Not a moment that held any particular meaning—just the wind blowing, someone laughing,
a few fleeting seconds where I felt something, for no specific reason.
And yet, it's often these vague, wavering moments that come back to me later.
Why is that?
Even though it wasn't complete or perfect, it felt like something was truly there.

Encountering the Words of Okakura Tenshin
There’s a book that might hold an answer to this feeling.
The Book of Tea, written in English in 1906 by Okakura Tenshin.
Rather than asking “What is correct?”, it gently asks, “What do we value?”
Through the culture of tea, he speaks of a worldview that strips away excess
and embraces stillness—with a kind of quiet, compassionate gaze.

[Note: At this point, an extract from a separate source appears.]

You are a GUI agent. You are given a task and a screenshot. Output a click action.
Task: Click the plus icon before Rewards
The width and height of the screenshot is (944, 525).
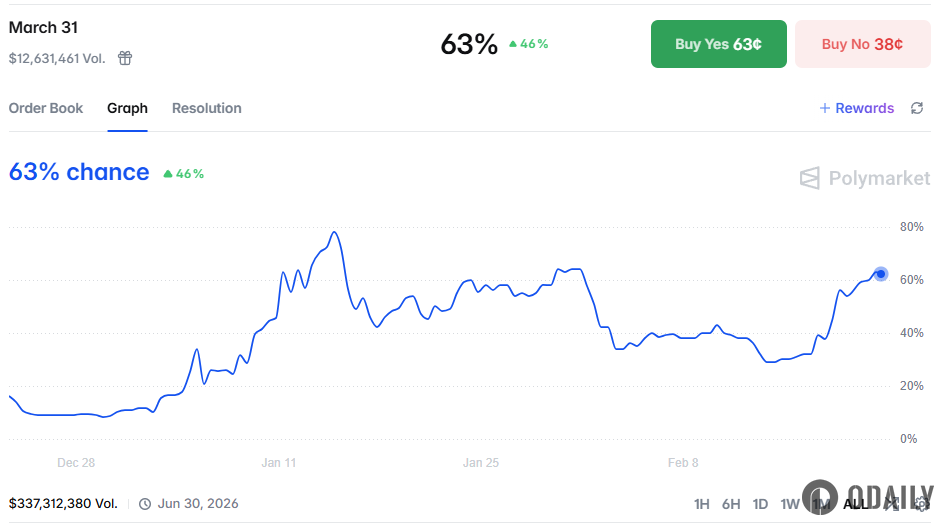point(825,108)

Why We Are Drawn to Imperfection
Tenshin writes of the beauty found in cracked vessels and distorted teacups.
Not the perfection of something brand new,
but something that remains slightly unfinished.
These things have room within them.
Space for time, memory, and touch to gently seep in.
Perfect things ask nothing more from us.
But imperfect things leave a place for us to enter.

The Aesthetics of Wabi and Sabi
“Wabi” is the richness found within insufficiency.
“Sabi” is the depth that comes with the passage of time.
Like a worn wooden floor or a slightly tilted chair, aged through long use.
Each holds traces of the time spent with them.
Things that are not pristine.
Things that transform over time.
Rather than reject these traits, this perspective embraces them as beautiful.

Stillness as Negative Space
A tea room is striking in how little it contains.
And yet, it’s this emptiness that allows each object’s presence to stand out.
A single flower. The sound of boiling water. A breeze passing through.
A stillness—quiet, yet charged—of perfectly composed emptiness.
In daily life, this may be
an uncluttered space, or time without notifications.

The Time Sense of Ichigo Ichie
In the world of tea, there is the phrase ichigo ichie:
"This moment will never come again."
That’s why we treasure the person and the experience before us now.
Not a digital memory preserved through a screen,
but time felt through the air, the atmosphere, the presence.
It’s not so much about “recording” something—
but about truly living it.
I wonder…
What stays in our hearts isn't always what's neatly composed.
It’s often the irregular, the ambiguous—
those moments where something spills over—
that remain with us, long after.
To love imperfection as it is,
unfinished and unpolished.
There is a beauty that only appears in such things.